All Five of the Eyes are glaring like basilisks toward Pyongyang, which they agree was responsible for WannaCry. Some conclude that collective defense works (albeit abetted in this case by someone lucking into the kill-switch) because the outbreak could have been far worse. (US networks proved generally resistant to the campaign.) The White House drew particular attention to Facebook account takedowns and Microsoft fixes as providing valuable and ongoing defense against North Korean cyberattacks.
Two questions at least remain. First, if you wished to deter similar attacks, how might you retaliate? You can hack until the ones and zeros jump, but it's not clear doing so will seriously affect North Korea's regime absent identification of something the regime values that one could hold at risk. Blame, shame, and further isolation may be the best anyone can do, some suggest. And second, how did the alleged NSA exploits used in WannaCry get loose into the hands of the ShadowBrokers in the first place?

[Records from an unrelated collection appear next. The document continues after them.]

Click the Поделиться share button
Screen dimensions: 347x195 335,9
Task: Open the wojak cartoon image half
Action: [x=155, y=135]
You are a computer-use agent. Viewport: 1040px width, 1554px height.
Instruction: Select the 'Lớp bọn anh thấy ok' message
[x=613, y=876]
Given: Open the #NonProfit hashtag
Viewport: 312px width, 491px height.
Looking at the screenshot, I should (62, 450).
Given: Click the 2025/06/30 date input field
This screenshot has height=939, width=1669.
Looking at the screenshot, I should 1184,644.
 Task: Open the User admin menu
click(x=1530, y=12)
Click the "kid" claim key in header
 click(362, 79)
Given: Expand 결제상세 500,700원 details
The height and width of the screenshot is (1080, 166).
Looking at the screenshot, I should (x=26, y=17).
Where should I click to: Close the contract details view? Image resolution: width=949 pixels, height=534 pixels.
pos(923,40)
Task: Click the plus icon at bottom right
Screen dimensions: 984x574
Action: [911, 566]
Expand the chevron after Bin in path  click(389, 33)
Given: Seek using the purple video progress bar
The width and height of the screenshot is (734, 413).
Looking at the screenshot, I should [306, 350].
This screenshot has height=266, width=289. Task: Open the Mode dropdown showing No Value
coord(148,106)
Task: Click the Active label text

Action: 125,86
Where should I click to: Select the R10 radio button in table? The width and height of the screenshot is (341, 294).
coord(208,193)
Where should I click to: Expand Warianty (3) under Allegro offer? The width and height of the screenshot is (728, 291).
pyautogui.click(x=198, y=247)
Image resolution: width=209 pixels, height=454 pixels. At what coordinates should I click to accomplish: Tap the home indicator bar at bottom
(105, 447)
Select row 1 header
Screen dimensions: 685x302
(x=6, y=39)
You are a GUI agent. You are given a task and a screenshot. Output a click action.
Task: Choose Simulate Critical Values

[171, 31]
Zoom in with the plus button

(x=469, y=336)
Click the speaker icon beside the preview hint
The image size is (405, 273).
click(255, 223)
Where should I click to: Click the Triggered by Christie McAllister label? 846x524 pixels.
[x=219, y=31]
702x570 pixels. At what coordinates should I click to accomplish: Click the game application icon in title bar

Pyongyang hasn't had much to say about the latest round of accusations, but it has denounced earlier attributions as slander and provocation.
The DPRK's current interests appear to lie in cryptocurrency, with the Lazarus Group paying a great deal of attention to hacking wallets and catphishing people with access to alt-currencies.
Another cyber espionage campaign has been spotted in the Middle East. Nyotron security researchers call it "Copperfield." It's an evolution of the H-Worm (also called "Houdini") that emerged from Algeria four years ago. No firm attribution yet.